▶ _Data in this exercise_:
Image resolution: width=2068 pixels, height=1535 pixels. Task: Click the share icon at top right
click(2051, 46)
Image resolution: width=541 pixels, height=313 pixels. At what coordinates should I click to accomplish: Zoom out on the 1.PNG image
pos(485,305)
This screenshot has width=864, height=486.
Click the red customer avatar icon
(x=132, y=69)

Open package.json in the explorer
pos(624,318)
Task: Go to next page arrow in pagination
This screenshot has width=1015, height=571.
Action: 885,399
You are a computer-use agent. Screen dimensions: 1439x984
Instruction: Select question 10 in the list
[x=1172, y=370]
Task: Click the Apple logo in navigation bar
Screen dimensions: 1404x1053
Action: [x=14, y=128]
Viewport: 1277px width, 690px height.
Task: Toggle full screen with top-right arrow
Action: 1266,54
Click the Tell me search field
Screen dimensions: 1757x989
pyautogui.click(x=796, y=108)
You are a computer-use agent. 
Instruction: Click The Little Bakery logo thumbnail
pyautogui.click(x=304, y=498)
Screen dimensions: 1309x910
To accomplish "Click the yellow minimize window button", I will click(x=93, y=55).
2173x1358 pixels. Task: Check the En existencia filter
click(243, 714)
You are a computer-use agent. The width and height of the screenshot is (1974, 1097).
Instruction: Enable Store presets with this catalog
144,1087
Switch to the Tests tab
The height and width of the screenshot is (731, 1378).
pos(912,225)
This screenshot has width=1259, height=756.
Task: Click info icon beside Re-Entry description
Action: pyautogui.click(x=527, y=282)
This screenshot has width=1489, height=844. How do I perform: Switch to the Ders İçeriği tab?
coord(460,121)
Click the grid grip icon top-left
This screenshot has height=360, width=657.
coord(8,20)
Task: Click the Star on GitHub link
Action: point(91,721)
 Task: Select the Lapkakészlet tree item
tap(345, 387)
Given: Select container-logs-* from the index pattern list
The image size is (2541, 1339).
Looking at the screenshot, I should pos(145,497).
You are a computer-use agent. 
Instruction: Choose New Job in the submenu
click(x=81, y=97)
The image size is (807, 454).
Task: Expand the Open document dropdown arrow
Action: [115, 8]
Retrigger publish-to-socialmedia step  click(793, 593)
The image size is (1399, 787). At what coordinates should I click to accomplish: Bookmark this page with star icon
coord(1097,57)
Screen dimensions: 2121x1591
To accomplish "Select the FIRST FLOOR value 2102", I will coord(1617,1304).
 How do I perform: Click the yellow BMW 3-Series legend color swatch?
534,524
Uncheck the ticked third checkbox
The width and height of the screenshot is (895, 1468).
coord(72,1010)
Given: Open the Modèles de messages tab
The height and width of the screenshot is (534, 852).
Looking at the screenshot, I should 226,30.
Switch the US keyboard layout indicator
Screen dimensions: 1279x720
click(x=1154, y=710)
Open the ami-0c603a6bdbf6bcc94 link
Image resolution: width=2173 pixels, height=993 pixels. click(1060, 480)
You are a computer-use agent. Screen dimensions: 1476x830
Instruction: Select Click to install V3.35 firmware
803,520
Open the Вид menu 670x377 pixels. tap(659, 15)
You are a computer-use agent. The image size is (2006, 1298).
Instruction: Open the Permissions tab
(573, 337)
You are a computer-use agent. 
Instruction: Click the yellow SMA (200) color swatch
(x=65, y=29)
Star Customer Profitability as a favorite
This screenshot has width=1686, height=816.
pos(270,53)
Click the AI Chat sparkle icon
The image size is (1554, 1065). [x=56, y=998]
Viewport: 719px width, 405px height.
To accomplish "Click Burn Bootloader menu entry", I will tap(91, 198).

▶ _How to complete this task_:
The full listing, top to bottom: write it out again exactly.

▶ _Solution for this problem_:
Image resolution: width=2068 pixels, height=1535 pixels. Task: Click the share icon at top right
click(2051, 46)
Image resolution: width=541 pixels, height=313 pixels. At what coordinates should I click to accomplish: Zoom out on the 1.PNG image
pos(485,305)
This screenshot has width=864, height=486.
Click the red customer avatar icon
(x=132, y=69)

Open package.json in the explorer
pos(624,318)
Task: Go to next page arrow in pagination
This screenshot has width=1015, height=571.
Action: 885,399
You are a computer-use agent. Screen dimensions: 1439x984
Instruction: Select question 10 in the list
[x=1172, y=370]
Task: Click the Apple logo in navigation bar
Screen dimensions: 1404x1053
Action: [x=14, y=128]
Viewport: 1277px width, 690px height.
Task: Toggle full screen with top-right arrow
Action: 1266,54
Click the Tell me search field
Screen dimensions: 1757x989
pyautogui.click(x=796, y=108)
You are a computer-use agent. 
Instruction: Click The Little Bakery logo thumbnail
pyautogui.click(x=304, y=498)
Screen dimensions: 1309x910
To accomplish "Click the yellow minimize window button", I will click(x=93, y=55).
2173x1358 pixels. Task: Check the En existencia filter
click(243, 714)
You are a computer-use agent. The width and height of the screenshot is (1974, 1097).
Instruction: Enable Store presets with this catalog
144,1087
Switch to the Tests tab
The height and width of the screenshot is (731, 1378).
pos(912,225)
This screenshot has width=1259, height=756.
Task: Click info icon beside Re-Entry description
Action: pyautogui.click(x=527, y=282)
This screenshot has width=1489, height=844. How do I perform: Switch to the Ders İçeriği tab?
coord(460,121)
Click the grid grip icon top-left
This screenshot has height=360, width=657.
coord(8,20)
Task: Click the Star on GitHub link
Action: point(91,721)
 Task: Select the Lapkakészlet tree item
tap(345, 387)
Given: Select container-logs-* from the index pattern list
The image size is (2541, 1339).
Looking at the screenshot, I should pos(145,497).
You are a computer-use agent. 
Instruction: Choose New Job in the submenu
click(x=81, y=97)
The image size is (807, 454).
Task: Expand the Open document dropdown arrow
Action: [115, 8]
Retrigger publish-to-socialmedia step  click(793, 593)
The image size is (1399, 787). At what coordinates should I click to accomplish: Bookmark this page with star icon
coord(1097,57)
Screen dimensions: 2121x1591
To accomplish "Select the FIRST FLOOR value 2102", I will coord(1617,1304).
 How do I perform: Click the yellow BMW 3-Series legend color swatch?
534,524
Uncheck the ticked third checkbox
The width and height of the screenshot is (895, 1468).
coord(72,1010)
Given: Open the Modèles de messages tab
The height and width of the screenshot is (534, 852).
Looking at the screenshot, I should 226,30.
Switch the US keyboard layout indicator
Screen dimensions: 1279x720
click(x=1154, y=710)
Open the ami-0c603a6bdbf6bcc94 link
Image resolution: width=2173 pixels, height=993 pixels. click(1060, 480)
You are a computer-use agent. Screen dimensions: 1476x830
Instruction: Select Click to install V3.35 firmware
803,520
Open the Вид menu 670x377 pixels. tap(659, 15)
You are a computer-use agent. The image size is (2006, 1298).
Instruction: Open the Permissions tab
(573, 337)
You are a computer-use agent. 
Instruction: Click the yellow SMA (200) color swatch
(x=65, y=29)
Star Customer Profitability as a favorite
This screenshot has width=1686, height=816.
pos(270,53)
Click the AI Chat sparkle icon
The image size is (1554, 1065). [x=56, y=998]
Viewport: 719px width, 405px height.
To accomplish "Click Burn Bootloader menu entry", I will tap(91, 198).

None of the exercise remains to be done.